- WHAT YOU NEED TO DO -
Give as a numbered list the lines starting at the one containing "Given: Click the" and ending at the one containing "tap(157, 330)", both included. Leave out blank lines and pictures.

- ENTRIES -
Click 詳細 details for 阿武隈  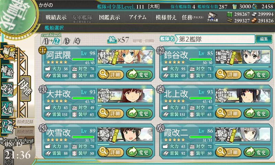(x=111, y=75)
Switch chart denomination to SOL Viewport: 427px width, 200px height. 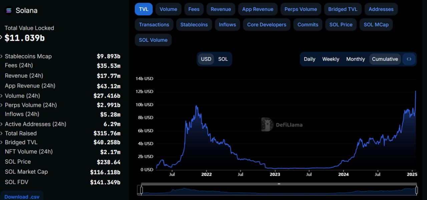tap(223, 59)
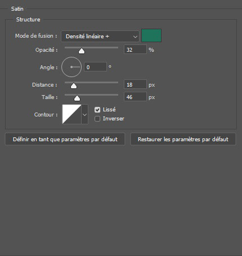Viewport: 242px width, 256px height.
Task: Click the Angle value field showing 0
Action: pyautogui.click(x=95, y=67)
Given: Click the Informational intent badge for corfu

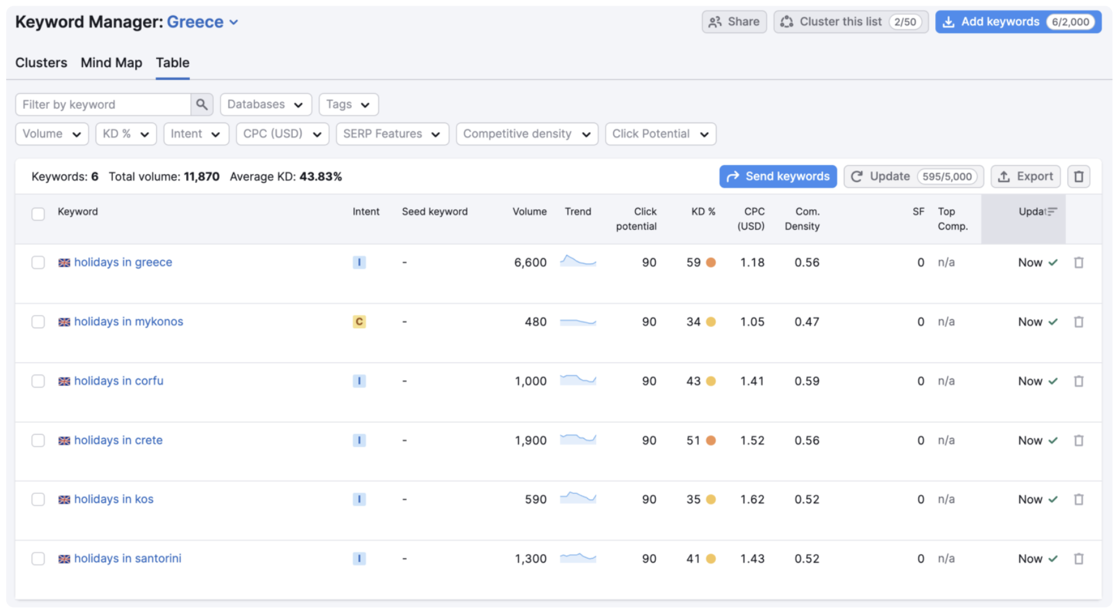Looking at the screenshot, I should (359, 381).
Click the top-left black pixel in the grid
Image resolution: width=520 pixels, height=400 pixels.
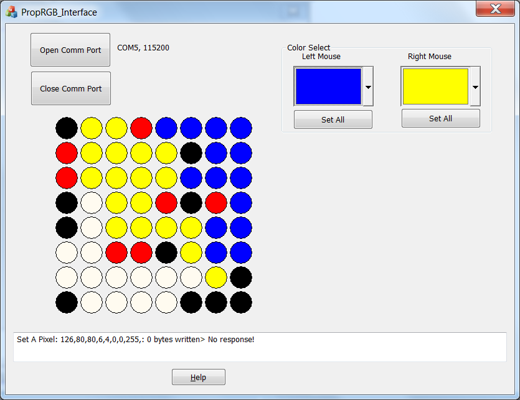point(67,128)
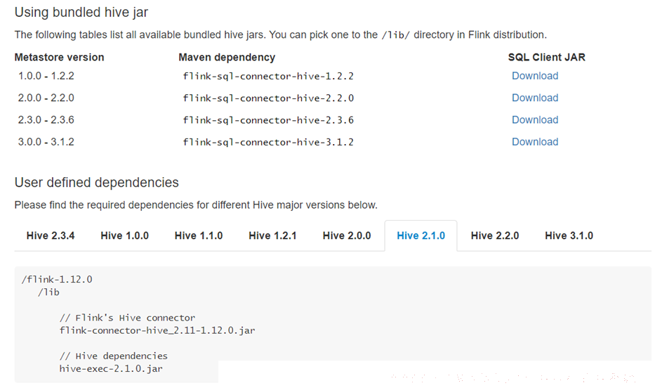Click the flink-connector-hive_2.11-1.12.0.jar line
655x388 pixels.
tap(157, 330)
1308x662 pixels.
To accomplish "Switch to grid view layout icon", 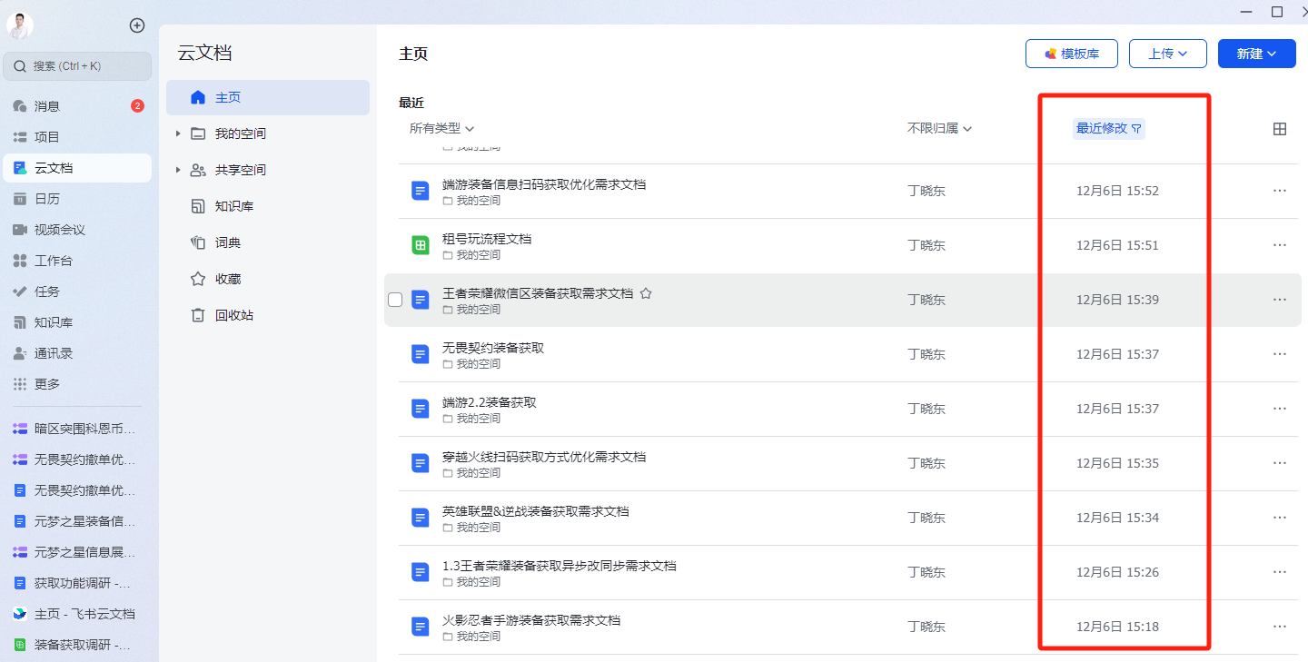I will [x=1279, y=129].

- OUTPUT OF THE TASK -
1. Given: Click the Informational intent badge for corfu
2. Looking at the screenshot, I should (359, 381).
3. Click the top-left black pixel in the grid
4. Image resolution: width=520 pixels, height=400 pixels.
5. point(67,128)
6. Click the flink-connector-hive_2.11-1.12.0.jar line
7. 655x388 pixels.
8. tap(157, 330)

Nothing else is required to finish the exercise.